TEXT FOR ANALYSIS Block Start
Fearless is nothing if not relentless in this countdown of the Washington Capitals and their place in the periodic table of the elements. He is rewarded with a look at one of the strongest of elements…
While common on earth, iron is often produced in stellar furnaces, a process that involves fusion in high-mass stars. The process is intensely “exothermic” (releasing energy, usually heat, from the system) It makes iron one of the most abundant elements in all the universe. In its pure form iron is a reactive element in the presence of oxygen or water, often forming the class of compounds known as iron oxides, which take on a red color.
Iron has been found in objects dating back at least 5,000 years. References to it can be found in both the Old and New Testament of the Bible. In ancient times it was often used for weaponry, having the advantages of durability (even with its propensity to rust) and strength superior to that of bronze.
As time passed, processes to produce iron were discovered and refined. With those refinements came an expansion of its applications, from warfare to agriculture, architecture, and infrastructure. Processes were developed to remove impurities from iron, then alloying it with other metals (nickel or chromium, for example). This substance – steel – was more malleable than iron, more versatile, more durable. Adding carbon to iron to produce a form of steel makes the resulting substance harder, stronger, and more durable, especially well-suited for tools and machinery. Iron also can be found in some fungicides, pigments, and abrasives. One might make a case that it is the cheapest, yet most useful of metals.
TEXT FOR ANALYSIS Block End
DATASET RECORDS Block Start
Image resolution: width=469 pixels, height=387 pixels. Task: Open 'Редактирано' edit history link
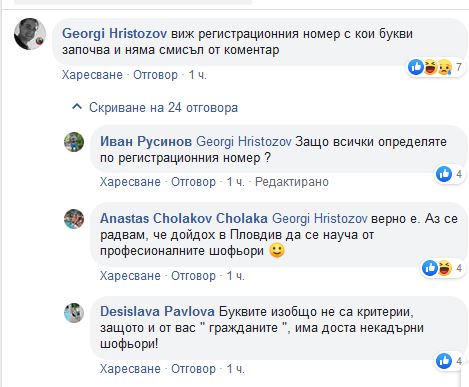(292, 182)
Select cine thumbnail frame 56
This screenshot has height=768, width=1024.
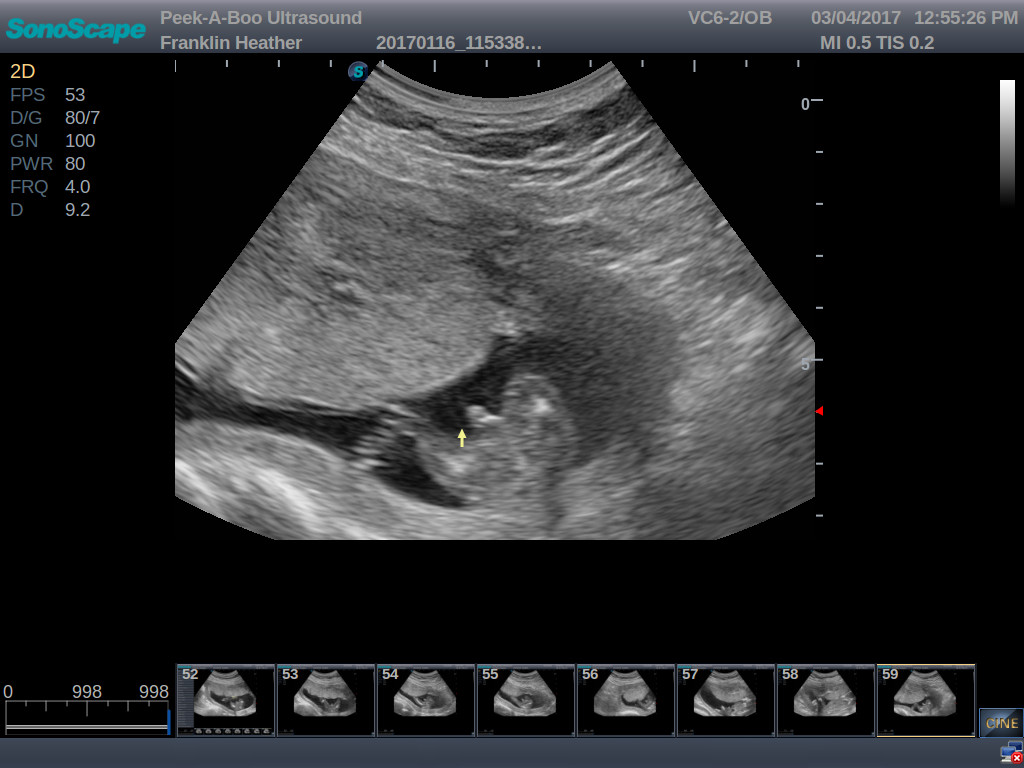click(625, 700)
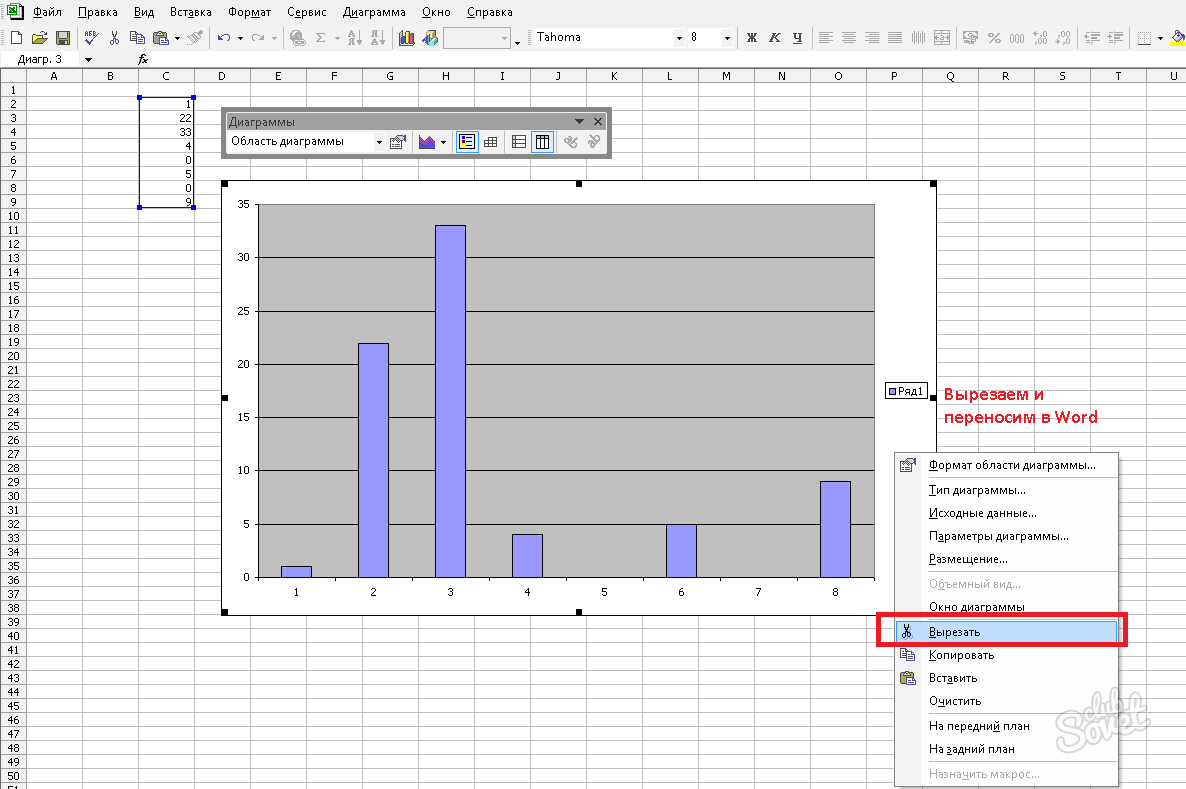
DATASET RECORDS Block End
Write the next part of the passage about iron, picking up after the sentence that ends "the cheapest, yet most useful of metals."

# [ANSWER TO THE EXERCISE]
Iron is a ubiquitous and essential element in biology. It gives blood its red color with its presence in hemoglobin. It is present in some enzymes that are involved in fixing nitrogen, a process that makes nitrogen more reactive than in its more common, gaseous diatomic state. It can be found in some proteins. In the physical world it can be found in a molten state in the earth’s core.
Iron, as you can see, is quite literally essential to the life blood of the body. It is strong and durable, especially when in the presence of other elements. It is tempered in the heat of stars; it is reactive in air and water. Over time it has seen its applications grow in importance and variety. It might bring to mind a young, feisty, sturdy goaltender who has played in at least 50 games in each of the last seven seasons (including playoffs), save for the abbreviated 2013 season. Even in that instance he played in 43 of the team’s 55 games.
Iron… the “Braden Holtby” of elements of the periodic table.